** DATA SHOWN follows **

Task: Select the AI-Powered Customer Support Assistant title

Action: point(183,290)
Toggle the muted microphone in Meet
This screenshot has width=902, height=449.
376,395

** End of DATA SHOWN **

> [WORK TO COMPLETE] The exact wording of every entry above should be written out again.

> [SOLUTION FOR THIS TASK]
Task: Select the AI-Powered Customer Support Assistant title

Action: point(183,290)
Toggle the muted microphone in Meet
This screenshot has width=902, height=449.
376,395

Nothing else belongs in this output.